- **Exercise instructions**
Rewrite the lines of the listing as a JSON list of strings, one string per line and no blank lines, starting with the line with "Click the CPU heading label" and going on through the line with "pos(917,57)".

- **Input for this task**
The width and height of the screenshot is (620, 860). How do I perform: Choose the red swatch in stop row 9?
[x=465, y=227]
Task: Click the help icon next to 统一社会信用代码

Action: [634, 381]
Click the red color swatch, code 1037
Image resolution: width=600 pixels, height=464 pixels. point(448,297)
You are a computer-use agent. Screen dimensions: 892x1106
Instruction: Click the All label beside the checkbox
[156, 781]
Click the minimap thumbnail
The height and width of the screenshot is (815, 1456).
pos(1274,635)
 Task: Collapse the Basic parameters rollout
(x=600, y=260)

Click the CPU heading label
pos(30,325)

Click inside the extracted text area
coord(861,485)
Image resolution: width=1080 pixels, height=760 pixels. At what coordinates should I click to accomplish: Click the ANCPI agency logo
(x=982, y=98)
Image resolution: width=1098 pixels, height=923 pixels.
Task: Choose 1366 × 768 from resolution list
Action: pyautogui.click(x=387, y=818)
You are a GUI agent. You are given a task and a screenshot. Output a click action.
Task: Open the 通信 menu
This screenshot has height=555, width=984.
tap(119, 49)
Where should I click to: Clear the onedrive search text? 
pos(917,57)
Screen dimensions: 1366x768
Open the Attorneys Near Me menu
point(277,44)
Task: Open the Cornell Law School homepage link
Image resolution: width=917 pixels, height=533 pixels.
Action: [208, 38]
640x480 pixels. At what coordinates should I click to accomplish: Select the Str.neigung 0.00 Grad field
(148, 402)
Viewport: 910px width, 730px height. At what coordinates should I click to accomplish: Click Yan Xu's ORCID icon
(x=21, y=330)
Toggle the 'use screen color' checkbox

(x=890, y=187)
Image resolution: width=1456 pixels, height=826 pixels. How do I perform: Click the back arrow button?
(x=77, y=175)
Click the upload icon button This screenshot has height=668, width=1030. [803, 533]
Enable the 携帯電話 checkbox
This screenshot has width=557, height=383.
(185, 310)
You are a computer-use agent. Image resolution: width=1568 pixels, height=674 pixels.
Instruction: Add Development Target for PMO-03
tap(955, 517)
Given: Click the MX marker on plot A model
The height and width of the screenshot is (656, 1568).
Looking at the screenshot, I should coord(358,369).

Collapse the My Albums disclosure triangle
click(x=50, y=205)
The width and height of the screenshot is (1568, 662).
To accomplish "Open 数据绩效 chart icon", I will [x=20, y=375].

- **Solution for this problem**
[
  "Click the CPU heading label",
  "pos(30,325)",
  "Click inside the extracted text area",
  "coord(861,485)",
  "Image resolution: width=1080 pixels, height=760 pixels. At what coordinates should I click to accomplish: Click the ANCPI agency logo",
  "(x=982, y=98)",
  "Image resolution: width=1098 pixels, height=923 pixels.",
  "Task: Choose 1366 × 768 from resolution list",
  "Action: pyautogui.click(x=387, y=818)",
  "You are a GUI agent. You are given a task and a screenshot. Output a click action.",
  "Task: Open the 通信 menu",
  "This screenshot has height=555, width=984.",
  "tap(119, 49)",
  "Where should I click to: Clear the onedrive search text? ",
  "pos(917,57)"
]